■ **EXPLORE THE MATERIAL**
[A] In the Hidden Layers episode page, rewrite the passage that begins at the words "In this episode, Ron" and ends after "developments within AI.", substituting "AI" for "artificial intelligence" each time it appears.
[B] Answer these questions from the Hidden Layers episode page:
(i) What episode number is given in the title?
(ii) What is Michael Wharton's job title?
(iii) What does Ron Green call the kind of episode they are back with today?
[C] Extend the Hidden Layers episode page, picking up right after its last sentence.

■ **SOURCE EXTRACT**
○ ○ ○ ○
Hidden Layers

Microsoft’s Florence-2, GraphRAG, Claude 3.5, NVIDIA’s NIM. and more | EP.25

In this episode, Ron Green and VP of Engineering Michael Wharton discuss the latest developments in artificial intelligence. They explore Microsoft's Florence-2 model, Microsoft's GraphRAG, Anthropic's Claude 3.5 Sonnet, and NVIDIA AI Enterprise offerings, and much more. The conversation also touches on Runway's Gen-3 text-to-video model, Salesforce's time series forecasting foundation model, and the recent changes in OpenAI's board structure. The episode wraps up with a discussion on the hype and reality of AI advancements and the future of AI in various industries.

‍

Ron Green: Welcome to Hidden Layers, where we explore the people and the technology behind artificial intelligence. I'm your host, Ron Green. We're back today with the Decoded episode, where we take a look at important recent developments within AI.
○ ○ ○ ○
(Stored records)
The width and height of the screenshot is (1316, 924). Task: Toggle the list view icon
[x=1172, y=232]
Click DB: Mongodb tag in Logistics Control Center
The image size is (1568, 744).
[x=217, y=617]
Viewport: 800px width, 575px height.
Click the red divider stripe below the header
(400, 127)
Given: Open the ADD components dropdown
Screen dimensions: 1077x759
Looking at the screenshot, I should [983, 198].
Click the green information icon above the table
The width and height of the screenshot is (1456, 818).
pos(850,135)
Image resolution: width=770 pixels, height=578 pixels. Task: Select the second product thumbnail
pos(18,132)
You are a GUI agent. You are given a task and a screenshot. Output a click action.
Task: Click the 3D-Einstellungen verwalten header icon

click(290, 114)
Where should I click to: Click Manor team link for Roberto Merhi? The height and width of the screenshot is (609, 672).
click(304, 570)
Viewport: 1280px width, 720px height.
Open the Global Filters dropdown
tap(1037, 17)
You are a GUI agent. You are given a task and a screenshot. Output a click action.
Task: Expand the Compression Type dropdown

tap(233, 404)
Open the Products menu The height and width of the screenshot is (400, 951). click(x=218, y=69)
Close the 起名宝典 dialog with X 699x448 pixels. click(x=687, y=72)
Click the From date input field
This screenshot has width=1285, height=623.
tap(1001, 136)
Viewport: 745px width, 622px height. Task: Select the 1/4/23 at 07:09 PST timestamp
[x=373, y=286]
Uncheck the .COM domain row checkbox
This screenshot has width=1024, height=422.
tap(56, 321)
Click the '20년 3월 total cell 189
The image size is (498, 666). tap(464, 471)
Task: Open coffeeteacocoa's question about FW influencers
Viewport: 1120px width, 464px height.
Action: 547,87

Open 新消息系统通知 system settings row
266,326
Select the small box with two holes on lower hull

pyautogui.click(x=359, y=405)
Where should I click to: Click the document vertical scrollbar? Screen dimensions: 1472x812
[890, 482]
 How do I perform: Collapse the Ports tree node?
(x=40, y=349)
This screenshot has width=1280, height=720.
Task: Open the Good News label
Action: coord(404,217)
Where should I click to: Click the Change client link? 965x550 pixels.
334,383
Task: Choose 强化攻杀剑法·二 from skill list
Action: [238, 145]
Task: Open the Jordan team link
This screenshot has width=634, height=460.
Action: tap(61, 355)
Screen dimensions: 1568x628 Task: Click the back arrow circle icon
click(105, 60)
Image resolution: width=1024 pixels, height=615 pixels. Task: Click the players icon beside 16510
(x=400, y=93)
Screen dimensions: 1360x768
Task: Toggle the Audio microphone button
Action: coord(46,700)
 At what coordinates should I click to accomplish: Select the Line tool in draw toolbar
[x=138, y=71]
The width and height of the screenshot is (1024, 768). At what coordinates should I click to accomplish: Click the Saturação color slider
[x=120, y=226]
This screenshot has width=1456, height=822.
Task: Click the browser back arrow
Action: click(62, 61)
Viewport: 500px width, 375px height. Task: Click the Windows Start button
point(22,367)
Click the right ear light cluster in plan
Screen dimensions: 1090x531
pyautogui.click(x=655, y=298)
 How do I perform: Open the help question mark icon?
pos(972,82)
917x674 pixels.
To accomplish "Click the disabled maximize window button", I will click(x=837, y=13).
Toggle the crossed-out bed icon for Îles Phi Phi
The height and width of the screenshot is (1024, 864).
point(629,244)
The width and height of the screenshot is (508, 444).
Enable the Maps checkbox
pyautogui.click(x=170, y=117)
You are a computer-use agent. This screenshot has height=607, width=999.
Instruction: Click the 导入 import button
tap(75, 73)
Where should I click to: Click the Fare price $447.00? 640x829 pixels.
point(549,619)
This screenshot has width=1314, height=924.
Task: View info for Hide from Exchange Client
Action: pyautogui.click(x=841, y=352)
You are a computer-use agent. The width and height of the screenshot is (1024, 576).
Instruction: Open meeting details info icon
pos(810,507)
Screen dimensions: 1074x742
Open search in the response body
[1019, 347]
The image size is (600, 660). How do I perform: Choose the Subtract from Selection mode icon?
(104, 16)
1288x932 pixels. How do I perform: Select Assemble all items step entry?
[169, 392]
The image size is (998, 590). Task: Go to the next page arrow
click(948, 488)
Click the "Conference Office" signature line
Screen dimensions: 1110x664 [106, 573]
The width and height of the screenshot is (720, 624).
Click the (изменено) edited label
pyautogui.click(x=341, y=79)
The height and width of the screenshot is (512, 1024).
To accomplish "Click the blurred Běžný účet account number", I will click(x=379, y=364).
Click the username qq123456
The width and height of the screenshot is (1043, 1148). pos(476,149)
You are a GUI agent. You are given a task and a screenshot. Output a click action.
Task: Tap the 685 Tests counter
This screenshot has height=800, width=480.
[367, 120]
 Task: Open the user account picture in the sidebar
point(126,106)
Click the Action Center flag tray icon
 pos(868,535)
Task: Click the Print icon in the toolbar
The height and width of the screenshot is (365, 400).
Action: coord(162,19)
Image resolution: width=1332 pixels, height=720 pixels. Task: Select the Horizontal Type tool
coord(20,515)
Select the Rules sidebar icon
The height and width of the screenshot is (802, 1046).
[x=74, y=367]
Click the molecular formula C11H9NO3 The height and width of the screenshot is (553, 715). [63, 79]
○ ○ ○ ○
■ **RESULTS BY TASK**
[A]
In this episode, Ron Green and VP of Engineering Michael Wharton discuss the latest developments in AI. They explore Microsoft's Florence-2 model, Microsoft's GraphRAG, Anthropic's Claude 3.5 Sonnet, and NVIDIA AI Enterprise offerings, and much more. The conversation also touches on Runway's Gen-3 text-to-video model, Salesforce's time series forecasting foundation model, and the recent changes in OpenAI's board structure. The episode wraps up with a discussion on the hype and reality of AI advancements and the future of AI in various industries.

‍

Ron Green: Welcome to Hidden Layers, where we explore the people and the technology behind AI. I'm your host, Ron Green. We're back today with the Decoded episode, where we take a look at important recent developments within AI.

[B]
(i) EP.25
(ii) VP of Engineering
(iii) The Decoded episode

[C]
We're gonna talk about news coming out of Microsoft, Nvidia, Anthropic, Runway, and more. To help me break everything down, I'm joined by one of the sharpest minds in the industry, our VP of Engineering, Michael Wharton. Michael, you ready to go?

Michael Wharton: So ready.

Ron Green: All right, I want to start off and talk a little bit about this really exciting new model from Microsoft. It's called Florence 2, and there are several things that make this interesting. One is it's really tiny. It's surprisingly tiny, where most models these days that people are familiar with, like ChatGPT, have rumored trillions of parameters. Both variants of this model are sub-1 billion, so just hundreds of millions of parameters, which today, that qualifies as small. But what's really interesting about it is that it has a broad set of capabilities. It can do image captioning, segmentation, object detection, visual grounding, and it's all based on a prompt interface. So it's text in, text out, large vision language model, which means it can support images and text, and it performs at a really high level.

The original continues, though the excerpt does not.